Jérémie et son équipe ont donc cherchés à concevoir une solution répondant à ces contraintes. Ainsi est né le concept de microCluster. Une approche dite de physicalisation par opposition à la virtualisation. Plutôt que de chercher à assembler un gros serveurs équipé de processeurs puissants qui sera ensuite partitionné en plusieurs machines virtuelles, il s’agit ici d’une grappe de petites machines exécutant chacune une instance d’un système d’exploitation.

Le microCluster Hedera est construit à partir de cartes mères standard et grand public au format mini-itx équipées de processeurs à faible consommation de type Intel Atom. Les cartes mères sont regroupées au sein d’un châssis spécifique dont les spécifications sont ouvertes. Une carte électronique a été développée en complément pour optimiser la gestion électrique.

Un microCluster consommerait environ 60% d’électricité de moins qu’un serveur traditionnel. Ce gain est obtenu, car l’ensemble des cartes mère est pilotée par un logiciel dénommé Kanopya qui se charge de les éteindre ou de les allumer en fonction des besoins de traitement.

Kanopya réalise aussi le déploiement du logiciel sur les différentes cartes mère. La solution d’Hedera s’adresse d’abord aux infrastructures web de type LAMP (Linux/Apache/Mysql/PHP) en leur offrant une élasticité de la puissance disponible en fonction de la demande. Une solution qui se positionne sur le marché du cloud computing à mi-chemin entre les offres de type IaaS (Infrastructure as a Service) et PaaS (Plateform as a Service).

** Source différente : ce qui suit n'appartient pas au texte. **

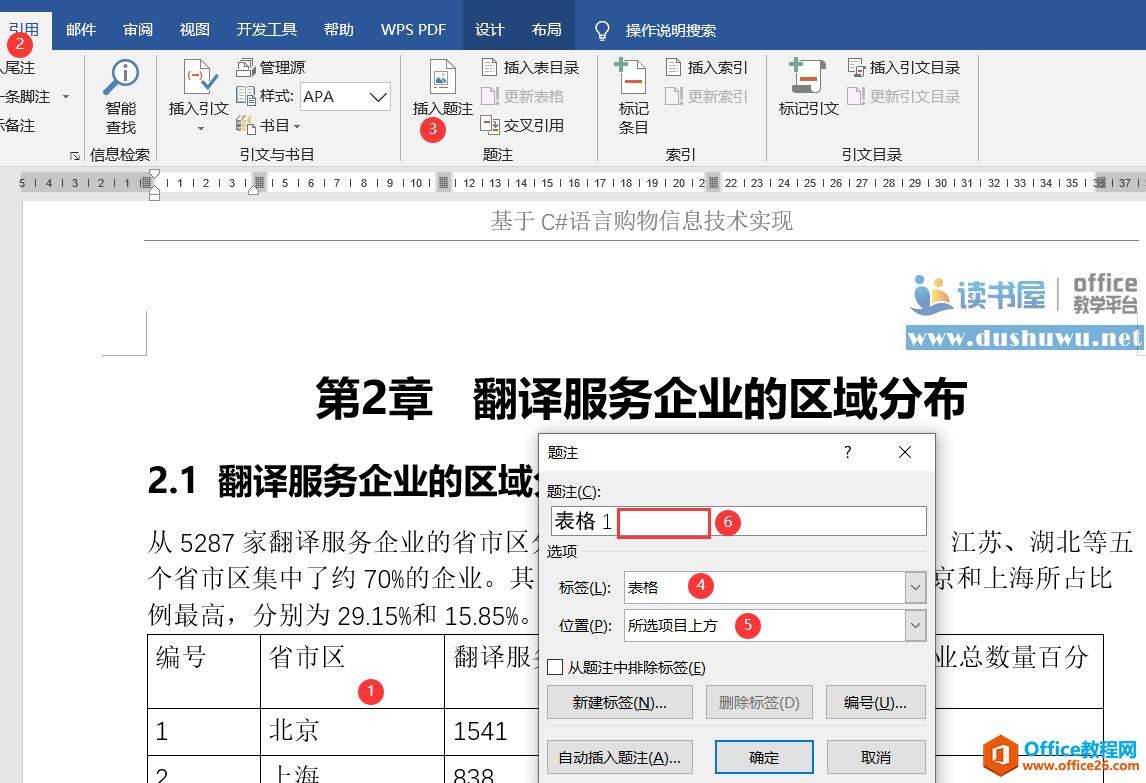
Task: Enable 从题注中排除标签 checkbox
Action: coord(555,669)
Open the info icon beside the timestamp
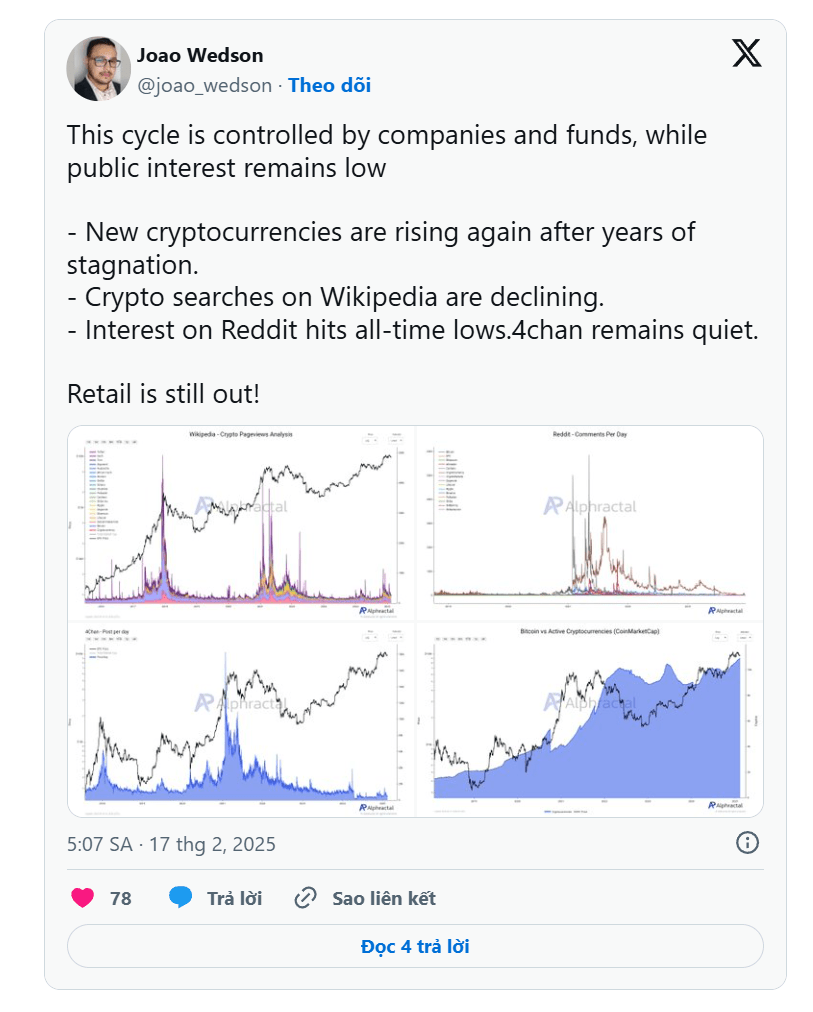 pyautogui.click(x=746, y=843)
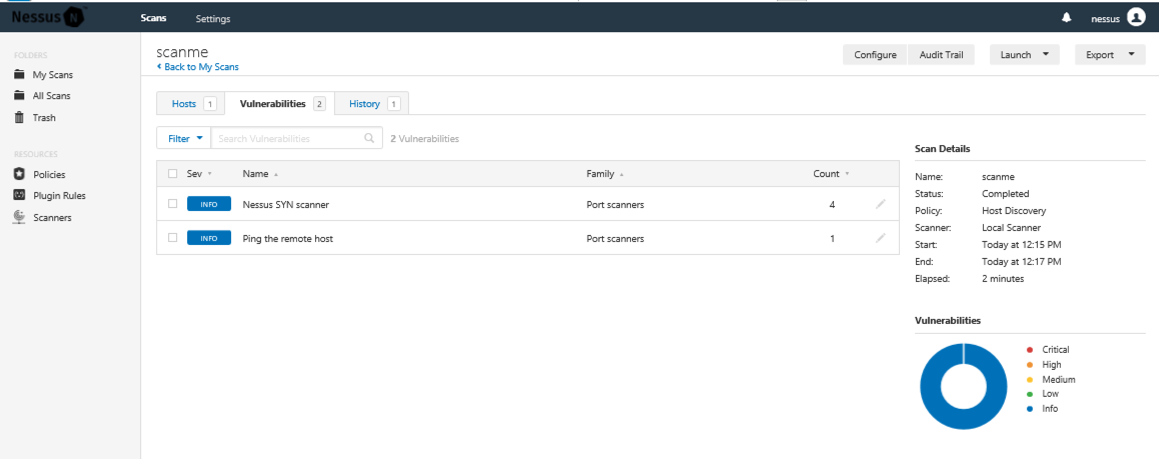
Task: Expand the Export dropdown menu
Action: coord(1110,55)
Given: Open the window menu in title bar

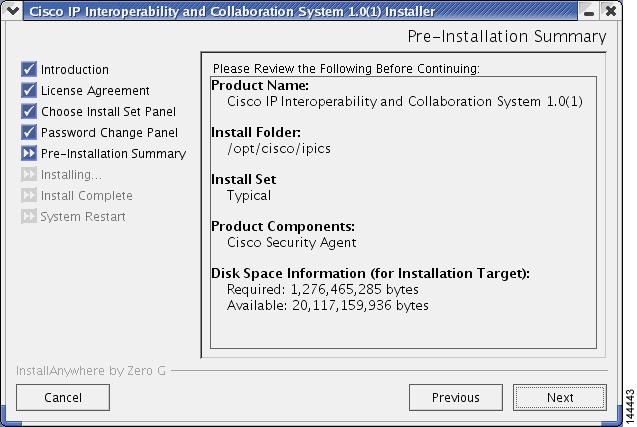Looking at the screenshot, I should 11,11.
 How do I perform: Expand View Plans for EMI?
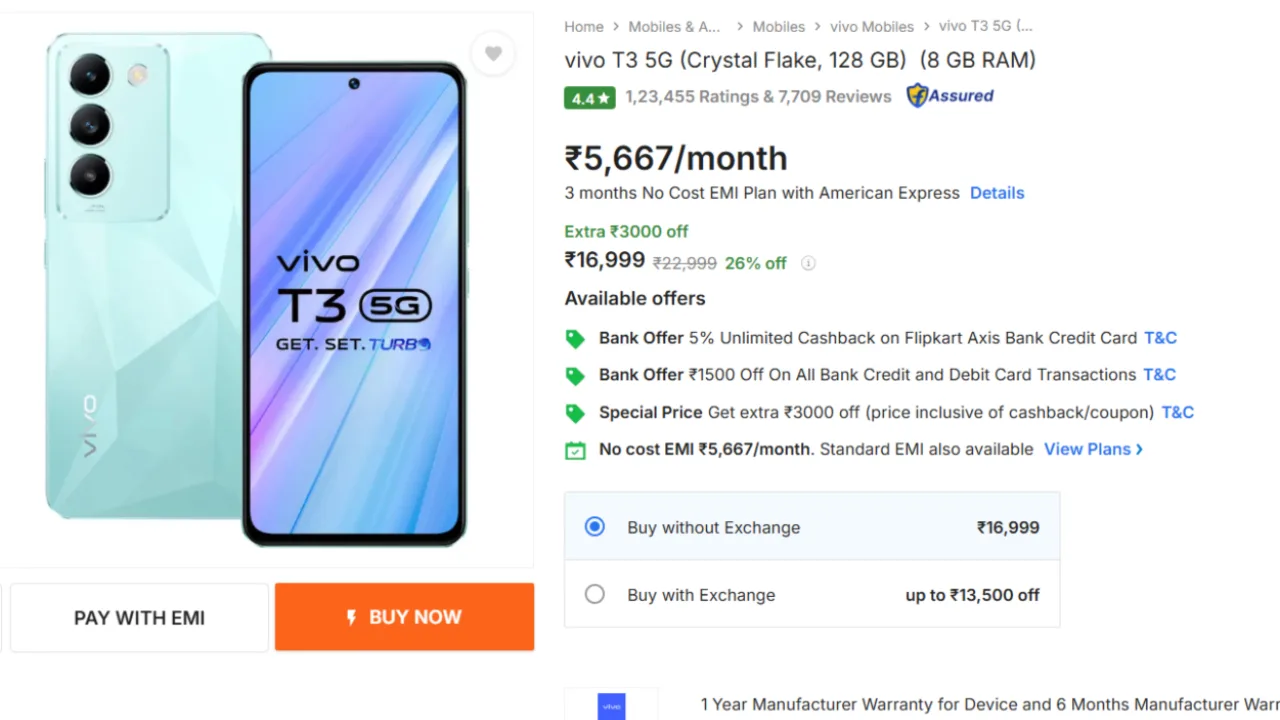pyautogui.click(x=1093, y=449)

A ce jour Hedera compte cinq salariés et son développement a été assuré grâce à des investisseurs et surtout à une bonne dose d’énergie. Hedera a été sélectionné lors du dernier Open World Forum parmi un panel de 13 entreprises pour participer au concours Demo Cup. La solution ayant désormais atteinte un stade de maturité suffisant, la phase de commercialisation doit débuter.

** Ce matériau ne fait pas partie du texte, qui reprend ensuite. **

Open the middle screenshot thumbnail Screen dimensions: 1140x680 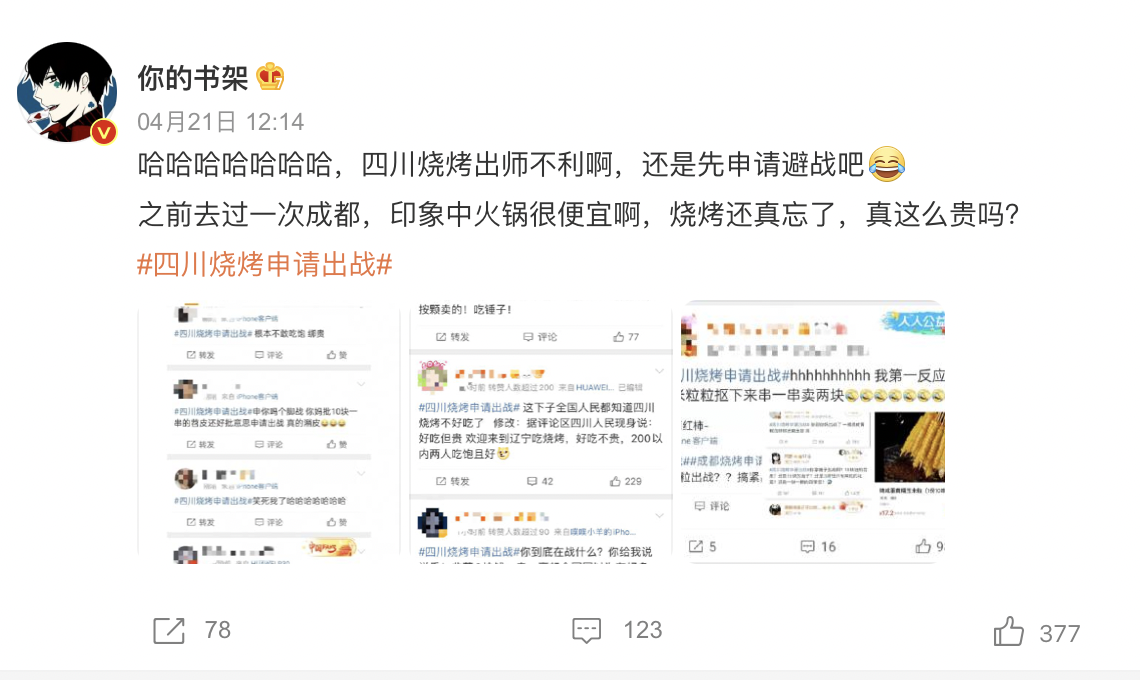click(x=541, y=432)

Se pose inévitablement la question du modèle économique d’entreprise. Jérémie reste attaché à l’esprit de partage et d’ouverture initial du projet. Mais le choix du mode de commercialisation reste encore incertain.

Si le châssis restera sous une licence ouverte, le logiciel Kanopya pourrait être commercialisé soit sous une double licence, soit sous un modèle open core. Un choix influencé par la cible commerciale de cette solution constituée d’hébergeurs qui souhaiteraient mettre en place une solution économique d’un point de vue énergétique et souple du point de vue de la puissance machine.

Le premier modèle commercialisé le Kub10 permet d’accueillir dix cartes mère au format itx et supporterait jusqu’à 2000 connexions simultanées. A noter que le Kub10 n’utilise aucun ventilateur, la dissipation thermique est totalement passive.

Prochainement, une version au format plus classique de type rack 5U devrait être disponible pour s’intégrer dans les datacenters ainsi qu’un châssis exploitant les cartes mère BeagleBoard. Ces cartes à base de processeur ARM ne coûtent que 149$ pièce et ne consomment que 2,5W. Un projet à suivre…

1 réponse

  1. ROmours dit :

    Initiative très intéressante qui s’inscrit parfaitement dans les problématiques de fond du green IT et qui a le mérite de répondre concrètement aux exigences environnementales en intégrant la conso électrique dans les tops priorités et en favorisant le recyclage de matériaux.

    Cela me semble une très bonne alternative pour les PME désireuses d’avoir la main sur leur data center « maison » adapté à leur besoin tout en maîtrisant les coûts de près.